**Vorliegender Text**:
********************

Porträt von Helmut Schmidt: Stillhalten fiel ihm schwergewichtig

Das Archiv von Helmut Schmidt in Hamburg-Langenhorn beherbergt eine Vielzahl von Quellen unterschiedlichster Art. Zu den bereits erschlossen Quellen gehören die Reiseakten Helmut Schmidts. Dem Archivar Axel Schuster fiel dabei eine spannende Akte in die Hände, aus der erzählt zu werden lohnt. Es ist eine deutsch-deutsche Geschichte zur Porträtkunst, einer Freundschaft des Bundeskanzlers a. D. Helmut Schmidt und dem Leipziger Maler Bernhard Heisig.

Am 11. November 1983, mehr als ein Jahr nach dem Ende der Kanzlerschaft von Helmut Schmidt, bat Philipp Jenninger, damals Staatsminister im Bundeskanzleramt unter Helmut Kohl, Schmidt möge doch bitte die Tradition fortsetzen und einen Künstler für ein Kanzlerporträt auswählen. Der bis dato fünfte Kanzler fehlte noch in der Galerie im damaligen Bundeskanzleramt in Bonn. Wie die ZEIT schrieb, entstand die Idee für eine Kanzlerserie in Öl offenbar im Jahr 1976 und stammte von dem damaligen Kanzler Schmidt selbst, denn das Bundeskanzleramt in Bonn hätte eine Ausstrahlung ähnlich einer „Sparkassenhauptverwaltung“. Es fehle im Gebäude an Kunst.

********************

**Zu bearbeiten**:
A. Fassen Sie im Text über das Schmidt-Porträt den Absatz, der mit „Am 11. November 1983“ beginnt, als kurze Stichpunktliste zusammen und behalten Sie dabei die wichtigsten Fakten bei.
B. Stimmen die folgenden Aussagen mit dem Text über das Schmidt-Porträt überein? Antworten Sie jeweils mit Ja oder Nein und zitieren Sie die entscheidenden Worte wörtlich.
(i) Das Archiv von Helmut Schmidt befindet sich in Hamburg-Langenhorn.
(ii) Die Idee zur Kanzlerserie in Öl stammte von Helmut Kohl.
(iii) Bernhard Heisig war ein Maler aus Hamburg.
C. Welches Amt hatte Philipp Jenninger laut dem Text über das Schmidt-Porträt im November 1983 inne?

**Erfasste Daten**:

********************

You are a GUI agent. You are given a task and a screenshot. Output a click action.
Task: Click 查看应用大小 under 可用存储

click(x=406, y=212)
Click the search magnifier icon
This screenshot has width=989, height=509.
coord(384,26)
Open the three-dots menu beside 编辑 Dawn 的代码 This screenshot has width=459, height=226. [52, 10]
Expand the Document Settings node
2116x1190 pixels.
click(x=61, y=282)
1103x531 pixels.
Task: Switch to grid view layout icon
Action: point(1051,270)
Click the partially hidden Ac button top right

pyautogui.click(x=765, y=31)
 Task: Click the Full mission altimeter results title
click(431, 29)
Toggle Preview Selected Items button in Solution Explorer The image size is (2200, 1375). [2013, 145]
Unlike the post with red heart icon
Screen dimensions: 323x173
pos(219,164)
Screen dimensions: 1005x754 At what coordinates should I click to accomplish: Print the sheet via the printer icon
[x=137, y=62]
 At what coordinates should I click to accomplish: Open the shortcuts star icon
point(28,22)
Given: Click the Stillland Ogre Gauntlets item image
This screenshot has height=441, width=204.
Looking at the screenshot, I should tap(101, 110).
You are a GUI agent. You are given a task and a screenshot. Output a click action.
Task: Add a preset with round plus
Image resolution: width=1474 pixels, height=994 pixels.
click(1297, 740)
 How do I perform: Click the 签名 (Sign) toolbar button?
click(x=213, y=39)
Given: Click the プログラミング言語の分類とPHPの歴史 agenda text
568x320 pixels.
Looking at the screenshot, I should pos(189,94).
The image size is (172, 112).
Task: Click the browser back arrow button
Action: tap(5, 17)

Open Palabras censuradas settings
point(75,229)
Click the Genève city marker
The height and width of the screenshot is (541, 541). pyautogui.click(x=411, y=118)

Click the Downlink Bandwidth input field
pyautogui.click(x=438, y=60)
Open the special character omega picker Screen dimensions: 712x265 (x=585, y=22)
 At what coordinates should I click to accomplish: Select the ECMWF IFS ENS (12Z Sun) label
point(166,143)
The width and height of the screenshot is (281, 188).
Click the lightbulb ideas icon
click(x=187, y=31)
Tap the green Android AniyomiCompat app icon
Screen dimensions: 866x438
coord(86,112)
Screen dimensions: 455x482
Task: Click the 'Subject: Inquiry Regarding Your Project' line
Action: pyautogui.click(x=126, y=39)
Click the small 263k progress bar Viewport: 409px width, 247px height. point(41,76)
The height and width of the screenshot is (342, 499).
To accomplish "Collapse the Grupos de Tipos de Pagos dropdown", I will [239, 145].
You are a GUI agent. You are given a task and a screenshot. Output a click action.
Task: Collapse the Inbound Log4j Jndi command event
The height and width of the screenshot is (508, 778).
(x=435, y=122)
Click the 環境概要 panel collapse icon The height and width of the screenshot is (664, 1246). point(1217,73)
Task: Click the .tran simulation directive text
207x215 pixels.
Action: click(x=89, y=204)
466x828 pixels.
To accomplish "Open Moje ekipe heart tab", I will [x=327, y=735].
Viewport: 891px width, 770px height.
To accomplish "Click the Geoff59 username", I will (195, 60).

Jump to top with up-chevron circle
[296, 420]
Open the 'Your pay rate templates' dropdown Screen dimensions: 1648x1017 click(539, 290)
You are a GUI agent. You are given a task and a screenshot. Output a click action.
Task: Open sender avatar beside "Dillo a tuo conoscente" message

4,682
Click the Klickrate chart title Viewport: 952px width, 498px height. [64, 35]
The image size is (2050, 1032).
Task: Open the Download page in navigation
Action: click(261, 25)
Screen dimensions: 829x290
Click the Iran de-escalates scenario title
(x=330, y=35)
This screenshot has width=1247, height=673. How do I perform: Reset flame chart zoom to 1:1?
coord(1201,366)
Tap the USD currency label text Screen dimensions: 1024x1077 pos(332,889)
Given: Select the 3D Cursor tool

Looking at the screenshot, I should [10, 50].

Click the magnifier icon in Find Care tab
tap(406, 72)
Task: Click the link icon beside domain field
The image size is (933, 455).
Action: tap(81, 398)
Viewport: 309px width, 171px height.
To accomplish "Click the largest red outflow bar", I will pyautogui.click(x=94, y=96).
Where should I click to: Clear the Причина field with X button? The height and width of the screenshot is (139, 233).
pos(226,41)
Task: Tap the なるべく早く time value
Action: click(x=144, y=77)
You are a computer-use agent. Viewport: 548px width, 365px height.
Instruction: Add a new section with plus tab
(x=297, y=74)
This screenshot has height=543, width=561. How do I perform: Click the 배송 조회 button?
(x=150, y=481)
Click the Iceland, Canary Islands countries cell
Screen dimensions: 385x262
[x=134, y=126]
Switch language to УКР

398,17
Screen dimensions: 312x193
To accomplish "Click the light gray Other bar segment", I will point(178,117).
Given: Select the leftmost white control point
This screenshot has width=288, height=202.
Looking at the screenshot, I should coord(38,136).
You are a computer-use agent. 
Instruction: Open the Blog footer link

********************

**Ergebnisse**:
A.
- 11. November 1983, mehr als ein Jahr nach Ende von Schmidts Kanzlerschaft: Philipp Jenninger, Staatsminister im Bundeskanzleramt unter Helmut Kohl, bittet Schmidt, einen Künstler für sein Kanzlerporträt auszuwählen.
- Der bis dahin fünfte Kanzler fehlt noch in der Galerie im damaligen Bundeskanzleramt in Bonn.
- Laut ZEIT entstand die Idee einer Kanzlerserie in Öl offenbar 1976 und stammte von Schmidt selbst.
- Sein Grund: Das Bonner Kanzleramt habe die Ausstrahlung einer „Sparkassenhauptverwaltung“, es fehle an Kunst.

B.
(i) Ja: „Das Archiv von Helmut Schmidt in Hamburg-Langenhorn“
(ii) Nein: „stammte von dem damaligen Kanzler Schmidt selbst“
(iii) Nein: „dem Leipziger Maler Bernhard Heisig“

C. Er war Staatsminister im Bundeskanzleramt unter Helmut Kohl.